Recopiez sans rien changer le passage de l'extrait sur le darwinisme social qui va de « À la fin du » à « souligne M. Lecointre. ».

_EXTRAIT DU DOCUMENT_
-----

De nombreux contemporains de Darwin se sont emparés de sa théorie de l'évolution pour justifier un ordre social ou racial, ou ont voulu, avec l'eugénisme, appliquer à l'homme la sélection artificielle pratiquée sur les plantes ou les animaux d'élevage.

Pour l'inventeur de l'eugénisme Francis Galton (1822-1911), cousin de Darwin au deuxième degré, l'amélioration de la société passait par celle de l'espèce humaine.Convaincu, comme la plupart des scientifiques de son temps que des caractères acquis par l'individu durant sa vie étaient transmis à sa descendance, Galton a entrepris des études statistiques pour identifier des lignées de talent héréditaires.

Comme les gènes étaient encore inconnus, il a eu recours à l'anthropométrie, très en vogue chez les savants occidentaux au 19ème siècle, qui s'acharnaient notamment à mesurer des boîtes crâniennes de diverses origines pour appuyer leurs thèses racistes.

L'Italien Cesare Lombroso (1835-1909), qui connut son heure de la gloire chez les criminologues, affirmait qu'il existait des criminels-nés et que ceux-ci constituaient une espèce distincte, baptisée uomo delinquente, qu'il convenait de démasquer parmi nos congénères.

Des traits «simiesques», comme l'étroitesse du crâne ou la mobilité du gros orteil, pouvaient permettre de les repérer, ainsi que l'usage de l'argot. «Ils parlent comme des sauvages parce qu'ils sont de véritables sauvages au milieu de notre brillante civilisation européenne», écrivait Lombroso, cité par l'historien des sciences Stephen Jay Gould.

Le psychologue et sociologue Herbert Spencer (1820-1903), fondateur du darwinisme social, considère que les mêmes principes d'évolution sont valables dans le règne animal et dans les sociétés humaines. C'est lui qui a forgé le slogan «la survie des plus aptes» souvent attribué à tort à Darwin.

«Le système libéral, lorsqu'il justifie le statu quo économique par la lutte pour la vie, ne retient de Darwin qu'une formule choc, un slogan», estime Guillaume Lecointre, professeur au Museum national d'histoire naturelle.

À la fin du 19e, de nombreux évolutionnistes essaient de trouver dans la nature la justification d'un comportement ou d'un système économique et social.

Or «dans la nature on trouve de tout: l'image d'une démocratie, d'une dictature ou d'un monde libertaire», souligne M. Lecointre.

L'essor de la génétique, combiné à celui des tests d'intelligence mesurés par le QI, a offert en 1924 une caution pseudo-scientifique à une loi américaine limitant l'immigration en provenance des pays non-européens, ainsi que d'Europe de l'Est et du Sud.

En 1975, Edward Wilson fonde la sociobiologie pour étudier les parentés entre les comportements animaux et humains. Ce biologiste américain est persuadé que l'inné est plus fort que l'acquis: selon lui, «les gènes tiennent la culture en laisse».

-----

_DONNÉES_

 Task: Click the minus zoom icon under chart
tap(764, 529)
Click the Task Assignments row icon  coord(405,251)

-----

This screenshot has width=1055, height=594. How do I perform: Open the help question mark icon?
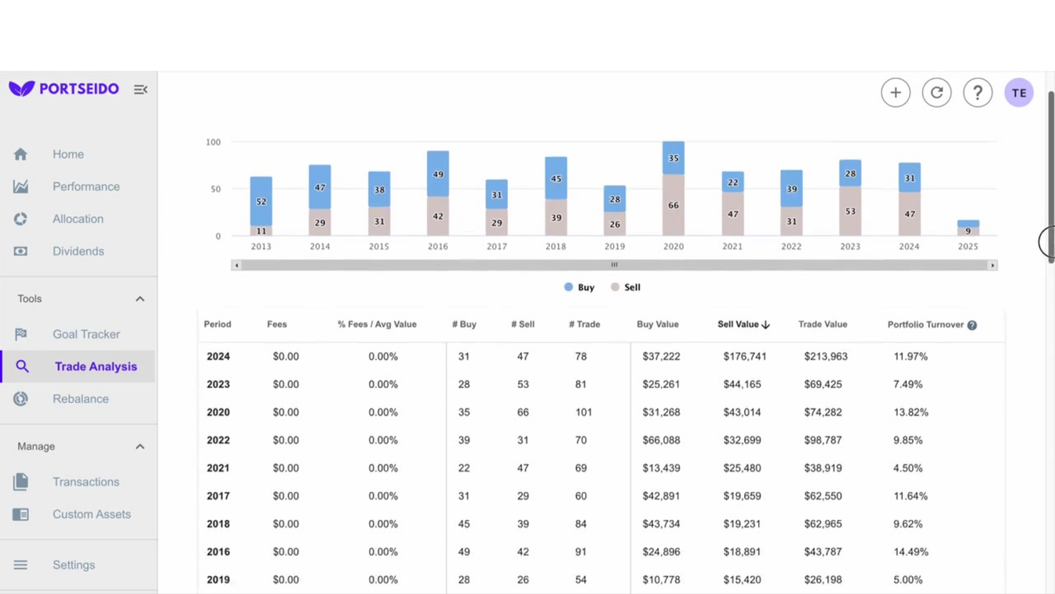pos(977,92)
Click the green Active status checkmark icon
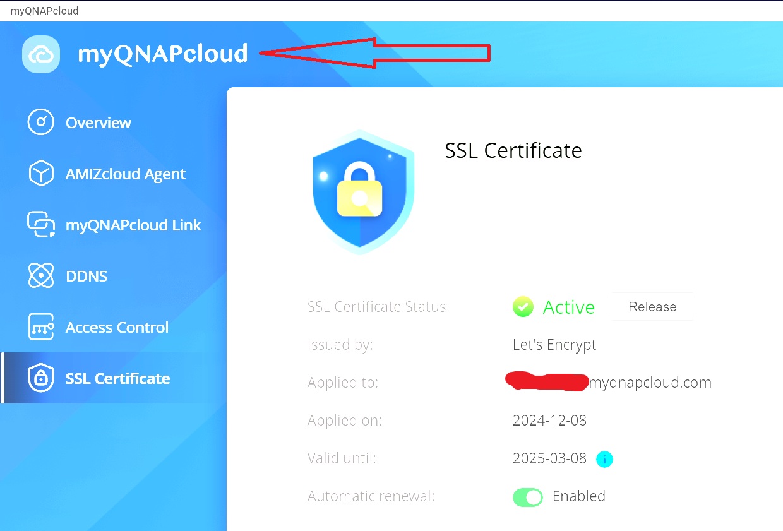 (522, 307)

-----

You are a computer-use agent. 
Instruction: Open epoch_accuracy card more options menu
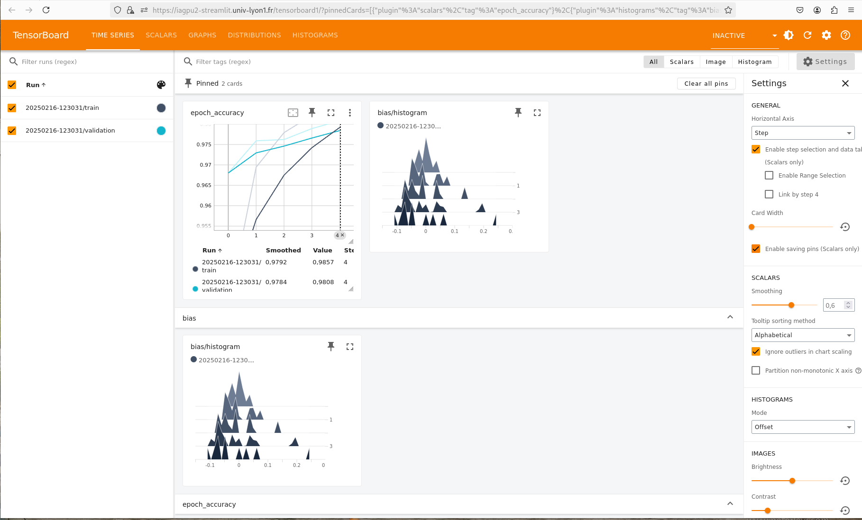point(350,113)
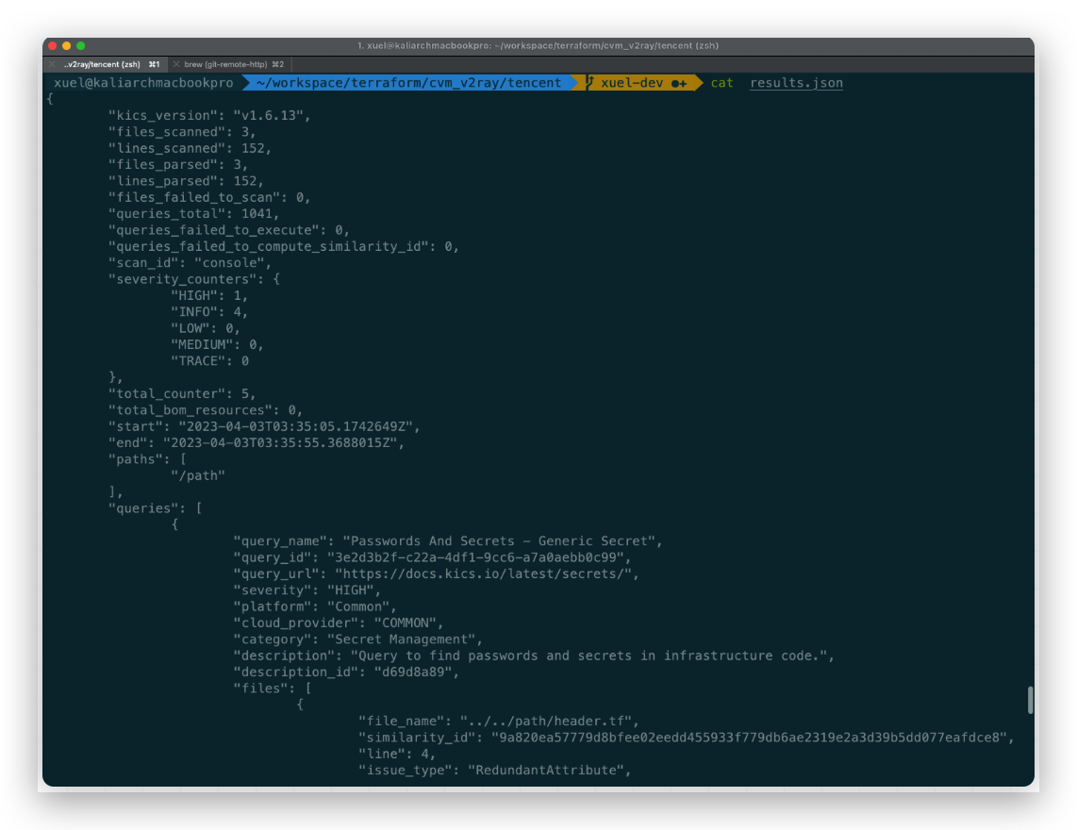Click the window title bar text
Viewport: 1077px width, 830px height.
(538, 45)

-----

_ZONE DE RÉPONSE_
À la fin du 19e, de nombreux évolutionnistes essaient de trouver dans la nature la justification d'un comportement ou d'un système économique et social.

Or «dans la nature on trouve de tout: l'image d'une démocratie, d'une dictature ou d'un monde libertaire», souligne M. Lecointre.